陰陽師に派閥があるのならば、召喚術に流派もある。私が使っている召喚術は初心者から玄人まで扱える、主流でもある安倍流。剣術でも茶道でもあるように、流派は時代が進むにつれて枝分かれしていく。繭杜家は土御門流から枝分かれした、守屋流を型としている。守屋流の召喚術が好かれないのは、召喚する式神を使い捨てるからだろう。金継ぎという技術がある国に、少し壊れたから使い捨てるというのは時代にそぐわない。
「式神ちゃん使い捨てはありえんくない? 式神ちゃんって唯一無二無二だよ」
ポーチから梱包されたグミを取り出して、それを触りながら言う。
「そんなに柔らかそうかな」
「灯命ちゃんのたま様はムニムニじゃん」
「むにむにしようとしたら、爪をムキムキしてくるよ・・・」
たま様は頭やお腹を吸引するのを許してくれない。そもそも触れるのさえ髪の毛逆立てる。たま様が「やれ」と許しが出た時だけ触れる。唯我独尊猫だ。
「そこがいいんじゃん! とありの式神ちゃんはむにむにすると潰れちゃうしね」
「まぁ・・・確かにそうか」
霧切栖の式神は蝉と蟻。これらを一体ではなく、複数体召喚する多数召喚。霧切栖は物量で索敵をするのが得意とする陰陽師。策謀も試行回数で割合が高い方を選ぶ。それはどうなのだろうかと思うが、それも霧切栖の個性なので、その個性が好ましいと思うのなら、おつきの陰陽師としてどうぞ。とにかく、諜報要因としては優秀で、壁に耳あり障子に目あり扉の奥にとあり、と言われる程だ。

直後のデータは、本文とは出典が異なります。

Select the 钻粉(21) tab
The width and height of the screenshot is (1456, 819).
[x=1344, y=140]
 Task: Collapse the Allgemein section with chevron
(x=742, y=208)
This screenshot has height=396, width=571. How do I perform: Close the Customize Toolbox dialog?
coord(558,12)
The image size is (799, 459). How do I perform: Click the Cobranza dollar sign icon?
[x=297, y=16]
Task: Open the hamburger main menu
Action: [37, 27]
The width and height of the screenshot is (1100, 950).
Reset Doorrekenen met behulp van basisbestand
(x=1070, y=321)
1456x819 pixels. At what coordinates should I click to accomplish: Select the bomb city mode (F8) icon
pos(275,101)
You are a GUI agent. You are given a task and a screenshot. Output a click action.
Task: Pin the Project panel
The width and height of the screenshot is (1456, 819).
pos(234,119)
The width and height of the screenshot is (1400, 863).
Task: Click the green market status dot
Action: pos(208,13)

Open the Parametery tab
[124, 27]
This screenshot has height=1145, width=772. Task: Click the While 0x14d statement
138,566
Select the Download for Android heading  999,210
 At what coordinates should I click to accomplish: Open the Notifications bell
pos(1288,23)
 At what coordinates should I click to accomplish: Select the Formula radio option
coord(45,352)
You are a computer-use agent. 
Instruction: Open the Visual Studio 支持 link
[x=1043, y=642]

「でさぁ、課外活動の内容って、文化財式神保護活動でしょ? どこ行くの?」
「どこ行く・・・どこ行くんだろうね」
「えぇっ! 参加表明したのに内容知らないの!?」
霧切栖の驚きはご尤もで、文化財式神保護活動に参加するかしないかを表明するだけなのだ。
「どうやら当日知らされるらしいんだよね」
「集合場所は? 現地とかじゃないの?」
「学校だね」
「うわ、転移術使うやつじゃん。酔い止め忘れちゃだめだよ」
「一応持っていくつもり。霧切栖はこういった活動はしたことあるの?」
「あるよ。文化財式神保護活動したことあるよ。その時は卜部流だったかな。まぁそこは置いておこ。木幡山に住んでる天狗様の御家直しだったね。梅雨前のねっとりとした暑さだったのに、森林に入ったらめっちゃマイナスイオン感じて、これが天狗様の御力かーってなったね」
単純に木々の力ではないかと思うが、黙っておく。
「そういうのだったらいいんだけどね。なんかあの生臭坊主の言い方が気になるんだよね」
「含んでた?」
「冬眠前のリスくらいには」
守屋流絡みであるからのは間違いない含みなのだけど、それ以外にも気をつけろよと言っている気がしてならなかった。
「つーか他に参加するの誰だっけ。ほいあげる」
追いグミを決める霧切栖が私にもグミをくれた。オレンジ味だ。
「ありがとう。たしかB組からだと、土御門君、繭杜さん、天生君、大守さん、酒澤君、私と晴日かな」
「うへぇ土御門一派ばっかじゃん。よくそこに入ろうと思ったね」
周りには今あげた名前の人物はいない。だからこうして話せるのだけど、決して彼らの陰口が言いたいのではない。彼らの前では絹を着せるが、堂々と悪口は言うであろう。流石は都のお人やね。と、頭の中の二乗院教諭が煽ってくる。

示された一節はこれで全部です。